The male adult, who is believed to be from Seshego in Polokwane, is supposedly the one recording the video.
Speaking in Sepedi, he is heard in the video explaining that the girl is driving herself from school. He even asks the girl if she enjoys driving. The girl moves her eyes from the road and responds that it's nice to drive. Two other boys are heard referring to the man as their father.
The MEC for social development in Limpopo, Nkareng Rakgoale, said the matter has been referred to social workers for them to conduct an assessment and possibly refer the matter to law enforcement agencies.
Rakgoale said she is concerned by the behaviour of the adult and the children.
“The behaviour displayed in the video is against the prescripts of the Children's Act, which discourages all of us to expose children to harmful behaviour. Allowing children without drivers' licences to drive vehicles to put their lives and the lives of other road users in danger. Parents and adults are compelled to create a conducive environment for children and always ensure their safety,” she said.
Children are vulnerable and depend on an adult caregiver to direct and guide their behaviour
The MEC said the conduct of the adult also contradicts section 28 of the Bill of Rights on the protection of children.
“Children are vulnerable and depend on an adult caregiver to direct and guide their behaviour.

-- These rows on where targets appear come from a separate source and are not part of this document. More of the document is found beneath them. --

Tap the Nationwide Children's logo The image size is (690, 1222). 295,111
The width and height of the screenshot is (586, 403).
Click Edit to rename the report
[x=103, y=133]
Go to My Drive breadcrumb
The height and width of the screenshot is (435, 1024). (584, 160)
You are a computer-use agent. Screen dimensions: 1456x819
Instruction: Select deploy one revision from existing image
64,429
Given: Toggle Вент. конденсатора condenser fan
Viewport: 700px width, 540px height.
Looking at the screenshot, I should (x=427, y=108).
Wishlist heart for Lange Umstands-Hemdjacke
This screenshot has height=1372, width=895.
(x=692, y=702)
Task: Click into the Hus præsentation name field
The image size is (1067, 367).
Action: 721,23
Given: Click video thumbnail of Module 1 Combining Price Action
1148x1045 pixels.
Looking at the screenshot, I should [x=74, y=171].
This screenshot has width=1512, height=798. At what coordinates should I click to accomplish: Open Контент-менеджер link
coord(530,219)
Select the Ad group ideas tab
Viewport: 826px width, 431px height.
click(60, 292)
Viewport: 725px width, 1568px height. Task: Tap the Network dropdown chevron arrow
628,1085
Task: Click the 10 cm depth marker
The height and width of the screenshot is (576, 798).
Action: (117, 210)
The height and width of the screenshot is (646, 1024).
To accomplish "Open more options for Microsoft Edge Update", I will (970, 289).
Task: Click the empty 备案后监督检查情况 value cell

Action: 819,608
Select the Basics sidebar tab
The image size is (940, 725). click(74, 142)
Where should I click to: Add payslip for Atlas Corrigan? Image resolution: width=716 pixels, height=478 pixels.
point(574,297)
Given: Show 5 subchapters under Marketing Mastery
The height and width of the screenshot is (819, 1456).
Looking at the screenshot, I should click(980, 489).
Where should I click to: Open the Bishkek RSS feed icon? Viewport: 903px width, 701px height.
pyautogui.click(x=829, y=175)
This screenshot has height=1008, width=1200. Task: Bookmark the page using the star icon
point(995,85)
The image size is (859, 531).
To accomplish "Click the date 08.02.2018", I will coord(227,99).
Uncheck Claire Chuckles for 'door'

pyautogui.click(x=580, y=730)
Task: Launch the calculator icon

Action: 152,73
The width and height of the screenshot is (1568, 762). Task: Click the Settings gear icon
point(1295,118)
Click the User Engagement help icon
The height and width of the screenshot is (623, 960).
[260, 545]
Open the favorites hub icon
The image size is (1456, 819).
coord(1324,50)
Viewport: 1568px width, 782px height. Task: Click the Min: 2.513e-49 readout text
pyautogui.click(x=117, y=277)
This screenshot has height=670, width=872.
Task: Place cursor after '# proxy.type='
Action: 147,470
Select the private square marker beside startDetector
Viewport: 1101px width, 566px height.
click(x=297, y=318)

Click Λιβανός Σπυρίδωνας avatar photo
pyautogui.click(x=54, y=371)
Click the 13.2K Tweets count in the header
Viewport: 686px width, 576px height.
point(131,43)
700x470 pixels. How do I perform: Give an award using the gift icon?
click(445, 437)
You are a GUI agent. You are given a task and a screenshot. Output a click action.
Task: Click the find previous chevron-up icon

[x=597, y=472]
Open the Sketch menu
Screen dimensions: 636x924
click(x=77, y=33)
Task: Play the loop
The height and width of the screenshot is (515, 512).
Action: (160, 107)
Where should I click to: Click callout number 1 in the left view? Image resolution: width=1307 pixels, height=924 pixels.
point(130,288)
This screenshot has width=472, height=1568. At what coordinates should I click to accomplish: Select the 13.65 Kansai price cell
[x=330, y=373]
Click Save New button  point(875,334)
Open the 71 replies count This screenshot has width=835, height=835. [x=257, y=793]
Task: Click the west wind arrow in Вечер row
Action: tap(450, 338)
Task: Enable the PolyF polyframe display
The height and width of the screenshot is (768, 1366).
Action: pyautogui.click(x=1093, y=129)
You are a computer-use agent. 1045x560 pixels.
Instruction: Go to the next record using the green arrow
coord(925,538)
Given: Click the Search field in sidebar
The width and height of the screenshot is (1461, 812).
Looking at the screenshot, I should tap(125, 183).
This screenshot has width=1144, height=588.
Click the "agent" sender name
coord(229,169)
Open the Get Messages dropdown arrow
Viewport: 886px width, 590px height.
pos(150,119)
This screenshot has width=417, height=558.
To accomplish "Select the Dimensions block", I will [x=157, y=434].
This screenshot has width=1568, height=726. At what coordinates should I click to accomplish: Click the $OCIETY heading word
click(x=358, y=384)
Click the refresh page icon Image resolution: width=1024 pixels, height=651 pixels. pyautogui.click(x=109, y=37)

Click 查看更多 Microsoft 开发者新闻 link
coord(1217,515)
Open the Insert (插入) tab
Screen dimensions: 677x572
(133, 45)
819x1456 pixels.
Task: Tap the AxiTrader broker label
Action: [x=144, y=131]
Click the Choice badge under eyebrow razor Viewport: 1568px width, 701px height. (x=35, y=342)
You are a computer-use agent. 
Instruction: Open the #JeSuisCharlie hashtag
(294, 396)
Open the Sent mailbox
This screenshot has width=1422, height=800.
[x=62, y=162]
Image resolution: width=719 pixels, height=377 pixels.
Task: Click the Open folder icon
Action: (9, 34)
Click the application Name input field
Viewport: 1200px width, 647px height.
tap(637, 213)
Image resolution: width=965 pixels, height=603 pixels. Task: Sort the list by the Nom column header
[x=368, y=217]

Parental capacity will be assessed through the safety and risk assessment tool,” she said.
The MEC said her department has referred the matter to the provincial department of transport and to the national department of transport and community safety, as well as to police to investigate.
“Our social workers will work closely with the law enforcement agencies to ensure that acts that have been put in place to protect children are always complied with,” Rakgoale said.